#### What you are asked to do:
Look through the data below and return each line where "screenshot" appears.
-- Extracted data follows --
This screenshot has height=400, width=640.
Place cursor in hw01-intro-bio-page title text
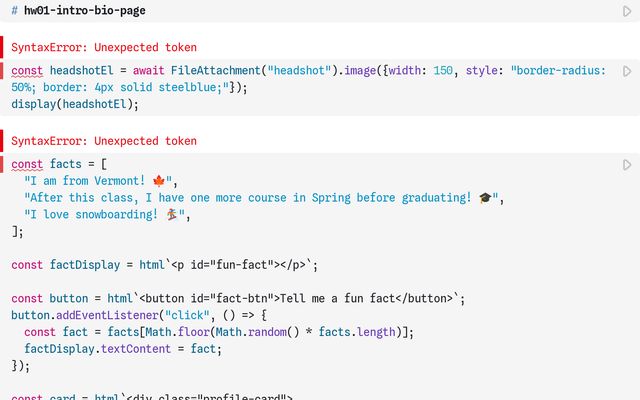(84, 11)
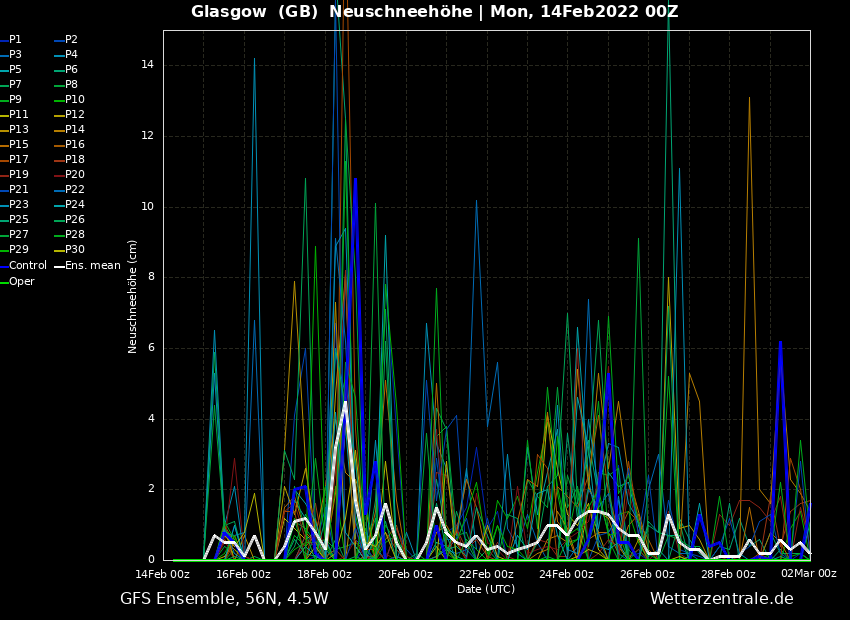Image resolution: width=850 pixels, height=620 pixels.
Task: Click the blue line swatch beside P2
Action: click(x=59, y=40)
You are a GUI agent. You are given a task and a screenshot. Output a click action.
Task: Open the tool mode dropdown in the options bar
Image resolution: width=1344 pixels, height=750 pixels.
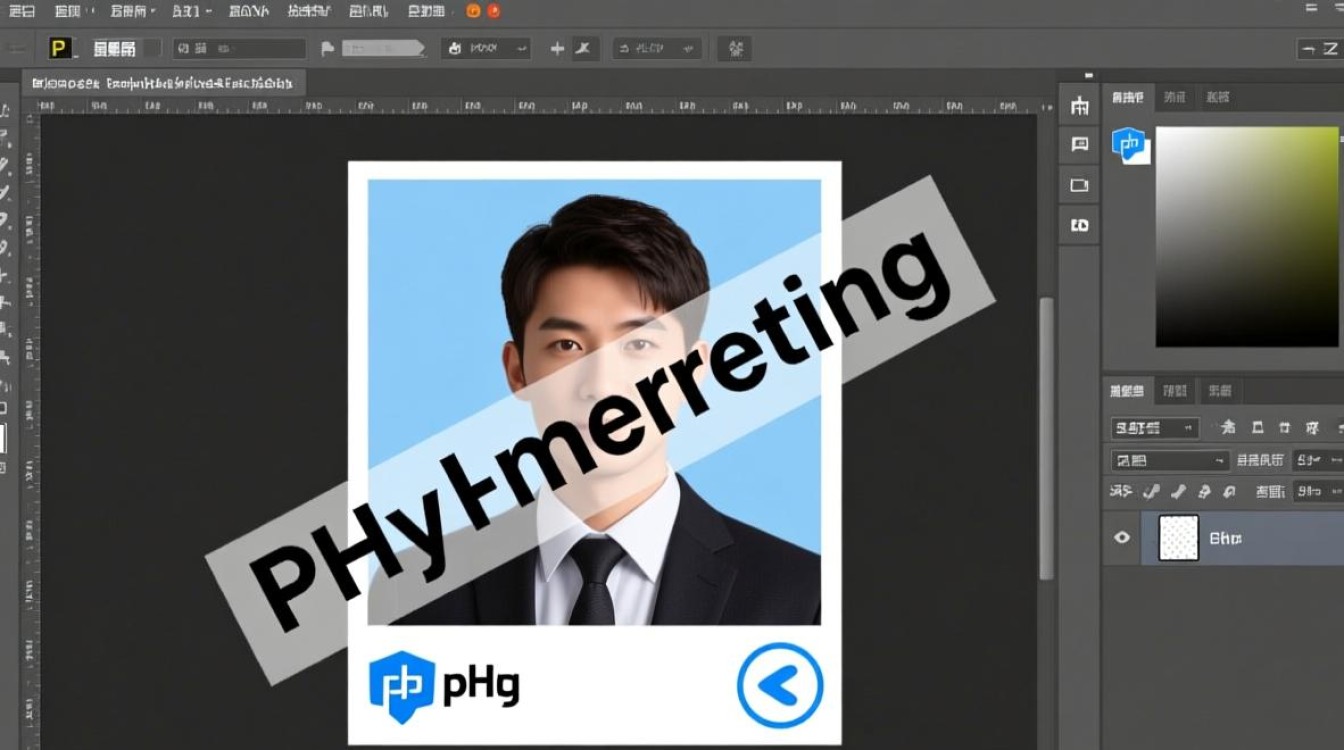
-- Extracted data concluded --
#### Exercise solution:
This screenshot has height=400, width=640.
You are a GUI agent. You are given a task and a screenshot. Output a click action.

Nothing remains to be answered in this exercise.